Interview with Nicolle Elizabeth
By Seth Amos
One Time All I Wanted is Dark Sky’s first ebook-only title. I sat down with One Time‘s author Nicolle Elizabeth over a series of emails to talk about Interpol, brake stands in front of crowded porches, and holding grudges.
Could you introduce me to One Time All I Wanted?
I wanted to say as much as I could, in as direct and economically simplistic a way for each piece included. I looked at each piece as its own separate short story.
Is there a particular order to the recollections in the book?
Yes and no. When I was writing it, I wonder if one memory or story led to another linearly but then later, as is sometimes the way with sentences in my longer pieces, I’ll be like, in the middle of something else, and look up and think, “Oh wait I forgot to add something,” and then another sentence will come. I often write short stories only after knowing the first sentence. I then will think on that one sentence for like, a really, really long time. A year maybe. It’s like meditating on something in a way. Then I build and write or deconstruct and edit from there. From an ordering standpoint, some of the pieces were moved around a bit from the Dark Sky editors, and I trusted them entirely, and am glad that I did because I feel like they treated me like I was this really fragile thin glass snowglobe in transit, like, they respected and cared and tried to help me harvest drafts which could be as could as they could be.
What made you choose to write this book?
Actually, I didn’t. I was in the middle of this moving process involving selling my house, and I was relocating down south for a semester and starting this new job and completely alone and I kept getting lost while driving and sometimes I would go back to my apartment, and I would write these first person memory perspective posts on my Facebook page. Some were true some were complete exaggerations. I have this really odd way of processing things, I always have, and sometimes I have to re-work them out while writing. Not always, sometimes it’s not essay, it’s straight fiction. But for example like let’s say I was carrying home a tray of water bottles from the grocery store, maybe the way I would express this would come out in my head something like, “Walked for centuries, melting snow in water jugs. Neck carries the weight,” or something. So I was posting these things, I think because of what I was going through, as a way to comfort myself in memory, and honestly as a way to amuse myself. Then like, a hundred people a day would like these mini stories. I got notes from four different publishers asking if I would submit some of them individually or as a series and I was like, “Sheesh guys, I dunno.” really it was comforting in a way to hear that other people were taking comfort in my misery or something. Then Brian Carr from Dark Sky messaged me and he asked, “What are these?” and I answered him, “They’re Facebook posts,” and he said, “These are more than that. Write me one hundred of these.” I then went through the process of archiving them over the three months I had been writing them out, and then began to write them out deeper, and go in and edit some, and what I started to realize was, “Wow if this is actually my life, what a sad girl I am.” I told him yes I would, for him I would, and then when I got to one hundred I sent them to him as a book, and we all began to edit.
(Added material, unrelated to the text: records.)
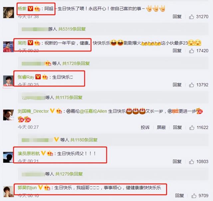The width and height of the screenshot is (213, 201).
Task: Like 演员原若航's comment with 10803 likes
Action: (x=191, y=162)
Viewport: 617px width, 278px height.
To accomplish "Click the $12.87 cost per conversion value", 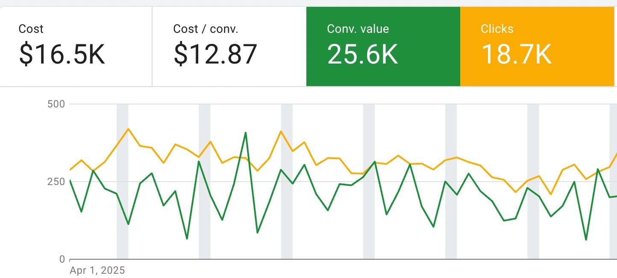I will click(215, 54).
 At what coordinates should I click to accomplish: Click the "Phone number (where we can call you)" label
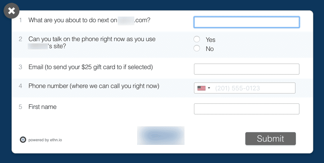pyautogui.click(x=94, y=86)
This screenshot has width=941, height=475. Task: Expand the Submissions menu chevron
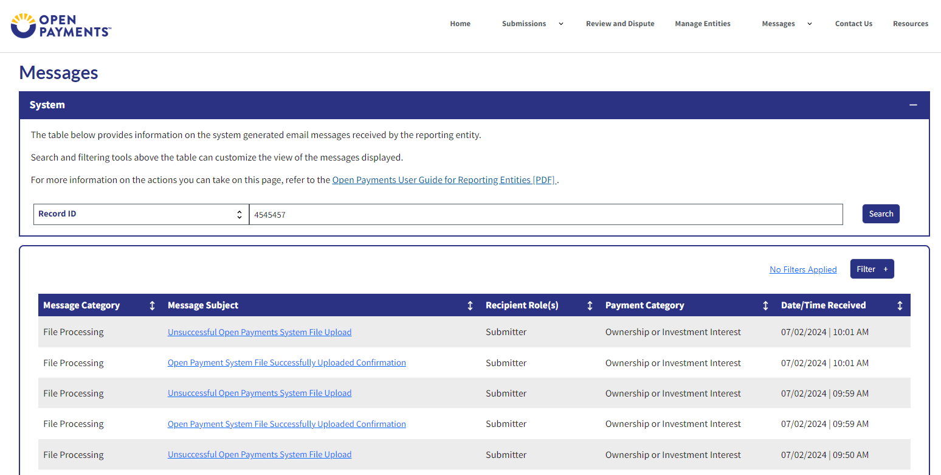click(561, 24)
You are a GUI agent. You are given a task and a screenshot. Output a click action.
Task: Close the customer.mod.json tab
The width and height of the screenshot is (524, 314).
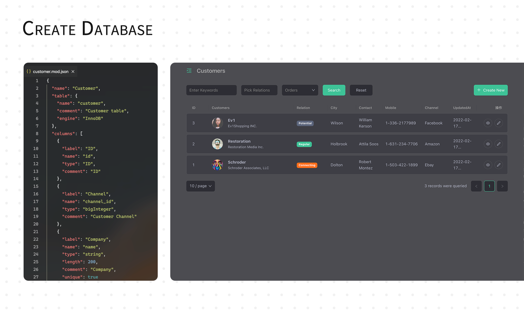(x=73, y=71)
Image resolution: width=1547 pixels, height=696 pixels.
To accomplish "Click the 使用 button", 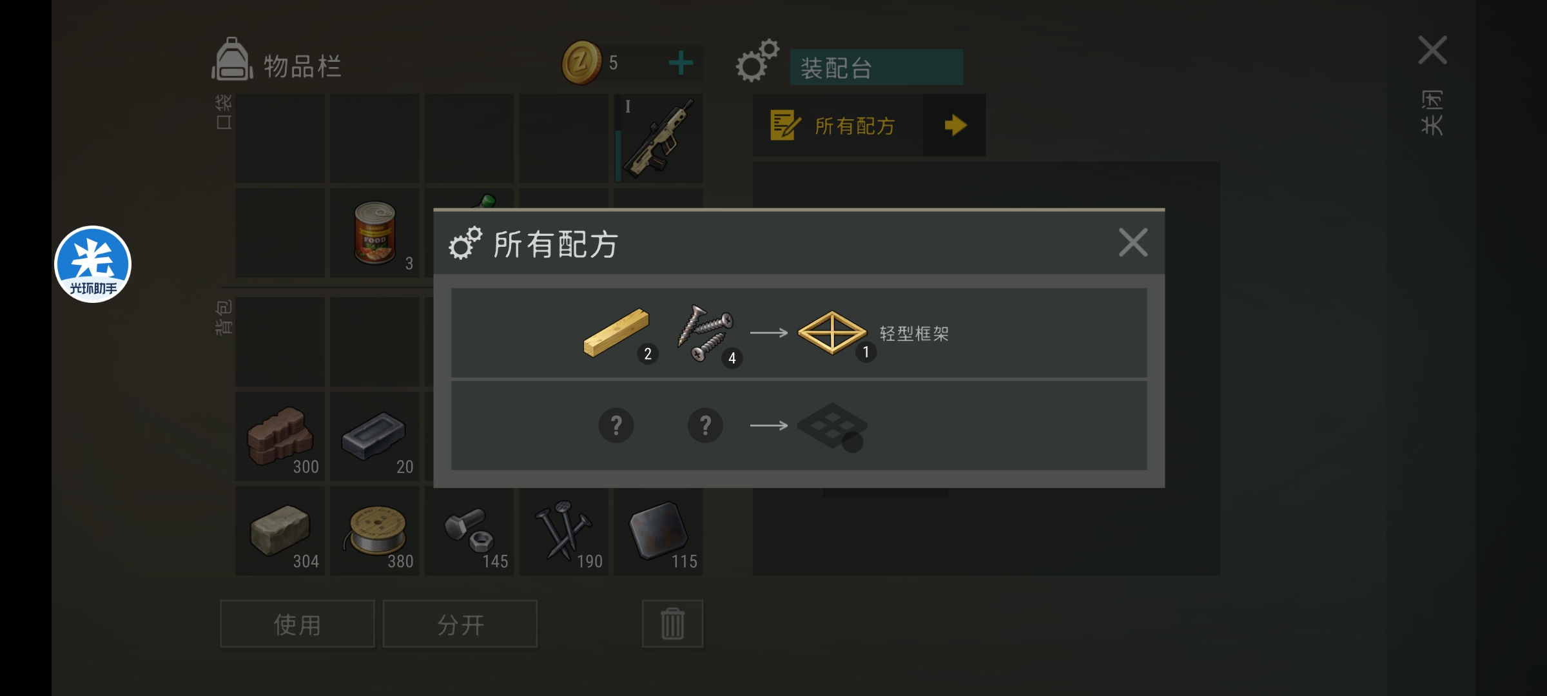I will coord(297,624).
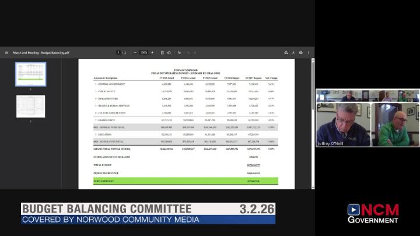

Have you done this style of writing before?
Sort of. When I was in 8th grade I wrote a short fiction story, which was around six sentences or so, about each of my friends and then distributed them at the lunch table to each friend. They were “my artistic vision through observation.” Nobody talked to me for a week. I went through this repetition phase of linked flash pieces while working on a chapbook in 2006 and this writer I was working under said to me, “Oh you have got to read Joe Brainard.” She was right, I totally was writing like him and didn’t even know he existed. Then I participated in this. Then I wrote this, and here we are. I mean I wrote other stuff too but these are the similar ones I guess.
“i spent an entire year skateboarding to work across the Williamsburg bridge while listening to Interpol’s “Turn On the Bright Lights” on my head- phones because even though bro dude preppy sports types seem to love that album, it was a really good album.” This really is a good album – favorite song?
Right? It is such a great album. It got all this attention from the strangest pop amalgamation but who cares it was a great album. What this piece is about, really, is that I had moved to New York to go to school for more writing and to be a writer in New York instead of in my random notebooks, and you know what, a lot of it was a really tough experience for me. I wasn’t happy. I was broke, I didn’t really fit in, I was working three jobs and taking two hour long subway rides from the ghetto in Brooklyn to get to campus, which was in basically a different state. Everything in my life was a disaster. I felt like I was losing parts of myself instead of learning them. So, I would skate over the bridge, and listen to sad melodramatic music and feel terrible for myself. I love the entire album and I think I was listening to it in a way I found particularly miserable and humorous because to me when someone says the words “Turn On The Bright Lights” I think of someone waiting for something to happen, asking for change. “She swears, I must pray for the female,” etc.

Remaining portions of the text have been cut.